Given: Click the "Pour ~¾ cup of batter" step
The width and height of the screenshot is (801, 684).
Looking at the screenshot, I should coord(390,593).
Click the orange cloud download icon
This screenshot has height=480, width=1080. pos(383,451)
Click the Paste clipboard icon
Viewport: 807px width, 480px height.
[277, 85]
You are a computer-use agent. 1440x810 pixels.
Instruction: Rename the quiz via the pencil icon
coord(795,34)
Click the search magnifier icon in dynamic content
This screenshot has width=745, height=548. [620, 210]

==

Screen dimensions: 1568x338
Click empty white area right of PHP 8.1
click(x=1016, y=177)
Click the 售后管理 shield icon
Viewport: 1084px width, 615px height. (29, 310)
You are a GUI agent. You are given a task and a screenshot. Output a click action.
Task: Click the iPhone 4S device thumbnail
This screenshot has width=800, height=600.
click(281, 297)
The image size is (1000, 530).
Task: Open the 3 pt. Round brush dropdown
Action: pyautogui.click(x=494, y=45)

- WHAT THE EXERCISE ASKS -
Where does the string "agent" appear in the records? Copy every line that holds it.

- ANSWER FOR THE TASK -
You are a computer-use agent. 1440x810 pixels.
You are a GUI agent. You are given a task and a screenshot. Output a click action.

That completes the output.